Die Schufa kennt Millionen Deutsche. Die Auskunftei sammelt Informationen über die Zahlungsfähigkeit von Bürgern und berechnet daraus einen Score, der im Alltag große Auswirkungen haben kann – etwa bei Krediten, Wohnungssuche oder Vertragsabschlüssen.
Rund 68 Millionen Menschen sind bei der Schufa erfasst. Doch neue Recherchen der Süddeutschen Zeitung zeigen: Neben der bekannten Datenbank soll die Schufa offenbar ein weiteres Archiv mit historischen Daten führen – Informationen, von denen viele Verbraucher ausgegangen sind, dass sie längst gelöscht wurden.
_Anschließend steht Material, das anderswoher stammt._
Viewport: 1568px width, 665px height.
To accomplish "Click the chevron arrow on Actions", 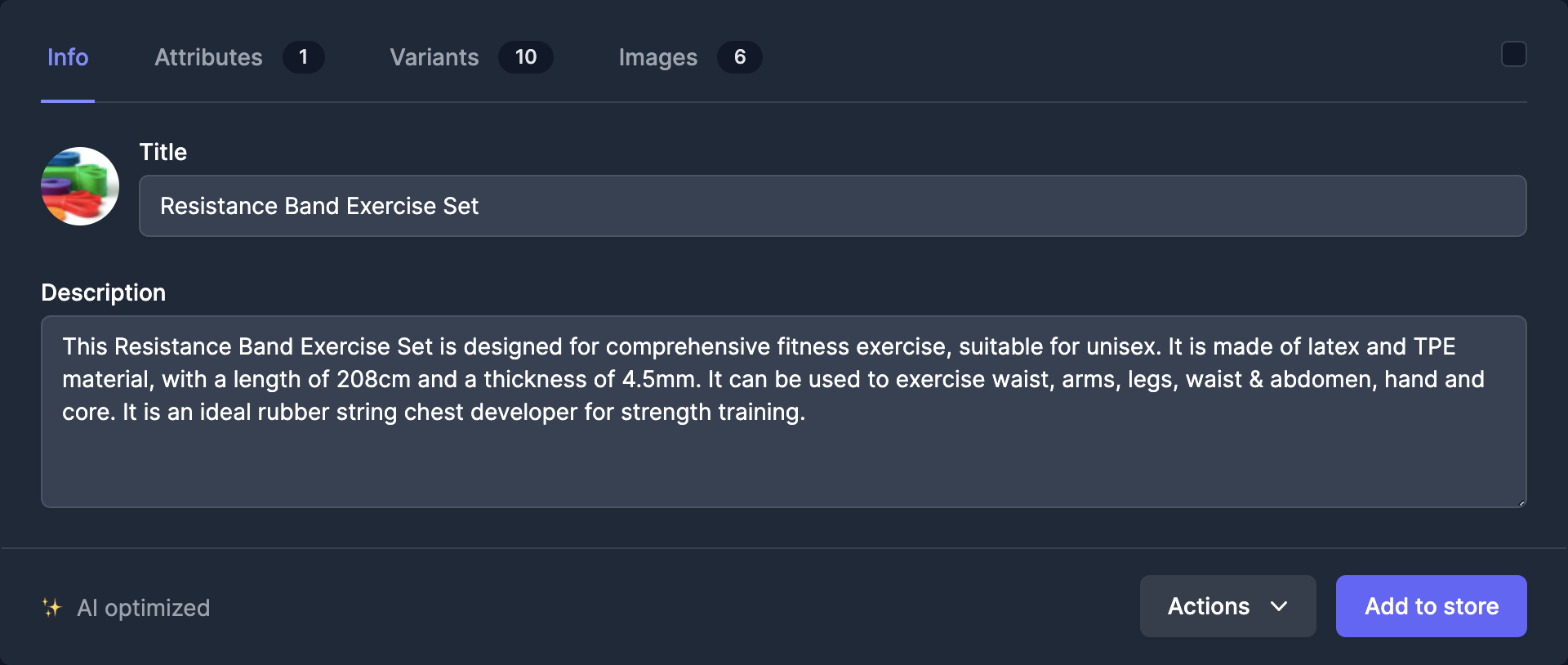I will (x=1279, y=607).
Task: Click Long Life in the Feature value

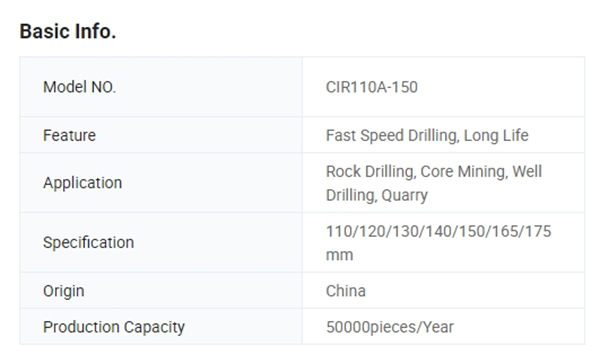Action: (x=496, y=135)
Die Schufa weist den Vorwurf zurück, eine „historische Datenbank“ zu betreiben. Das Unternehmen spricht von archivierten Datensätzen, die unter anderem für Tests, Entwicklungszwecke und rechtliche Anforderungen gespeichert würden. Datenschützer sehen diese Praxis jedoch kritisch. Sie verweisen auf den Grundsatz der Datensparsamkeit: Wenn der ursprüngliche Zweck einer Datenerhebung entfällt, müssten Informationen grundsätzlich gelöscht werden.